In the past 10 years it has had a rebirth, many would say thanks to Art Basel Miami Beach and the focus that the art fair brought the city. With the success of the fair and the realization that people in Miami too, crave culture, came the momentum to build the new Miami Art Museum, a new focus on the De La Cruz Collection Contemporary Art Space, the Wolfsonian Museum, the Bass Museum, and most recently the building of the new World Symphony Hall. But, there is a new movement in town that is close to becoming a game changer for the city once again. Miami, this decade, will be defined by startups, VCs and successful entrepreneurs.
With the help of a couple of strategic players, the city is coming together to create and support an environment that fosters entrepreneurship and all the things that come with it – education, funding, exposure, etc. The private sector, companies and individuals, the public sector, educational institutions and not-for-profits are all in this together and they seem to be pulling it off.
Some of the key players are:
· The Knight Foundation has launched an initiative in the Miami area that supports the start-up culture by investing in the spaces and events where entrepreneurs come together. One example of this is its recent funding of the Miami version of NewME, a nationally acclaimed accelerator, helping to jump-start tech businesses.
· LAB Miami: the city’s first tech-centric shared space work environment. Based in Wynwood, the city’s up and coming alternative neighborhood which is quickly becoming the center of gravity for the entrepreneurial world. For around a $200/month membership fee, LABrats, a nickname for members, are provided a shared workspace with other entrepreneurs, a mailing address, workshops and other basic start-up business needs, all with the goal of creating a “campus for social innovation.”
· Universities: Both the University of Miami (UM) and Florida International University (FIU) have hopped on board, creating and supporting venture capitalism programs. At University of Miami, Launch Pad will open a community accelerator in January 2013 in downtown Miami. Companies selected to participate in the program will receive a $25k grant, participate in a three-month mentoring program, and be given free access to office space for the year. FIU has also taken an active role in the development of the VC ecosystem in the region, and will host its annual Americas Venture Capital Conference in December.
· Accelerators: Incubate Miami has just launched its sixth class of 6 companies, having graduated 18 businesses to date.
· Refresh Miami is a South Florida network of tech professionals and enthusiasts, helping to connect and “refresh” the tech community in the area. The group offers monthly networking events, and has ongoing workshops and classes, all of which support the local landscape for tech development.

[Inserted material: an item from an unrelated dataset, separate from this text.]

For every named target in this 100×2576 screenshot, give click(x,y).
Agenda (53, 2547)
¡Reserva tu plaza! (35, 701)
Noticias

To tie all of this up—and perhaps as evidence of the aforementioned—Miami will soon be hosting its first “LatAm Innovation Week”, to be held on the heels of Art Basel. From December 6-15, Innovate MIA will highlight the growing and robust start-up tech scene, showcasing local entrepreneurs and many of the previously mentioned organizations right alongside cutting edge international organizations.
Innovate MIA Week will include events such as a Hackathon to be held at LAB Miami, Endeavor’s International Selection Panel, Wayra’s first international demo day, and will culminate with the FIU Americas Venture Capital Conference. It is sure to be an exciting week, reaffirming Miami’s place on the global tech map.
Read: Miami Herald Article about Innovate MIA
Favorite thing of the moment:
Open English, a startup success story out of Coconut Grove started by Andres Moreno. This online interactive language course has taken the world by storm. A true disrupter in the field, Open English is the new Rosetta Stone, but better.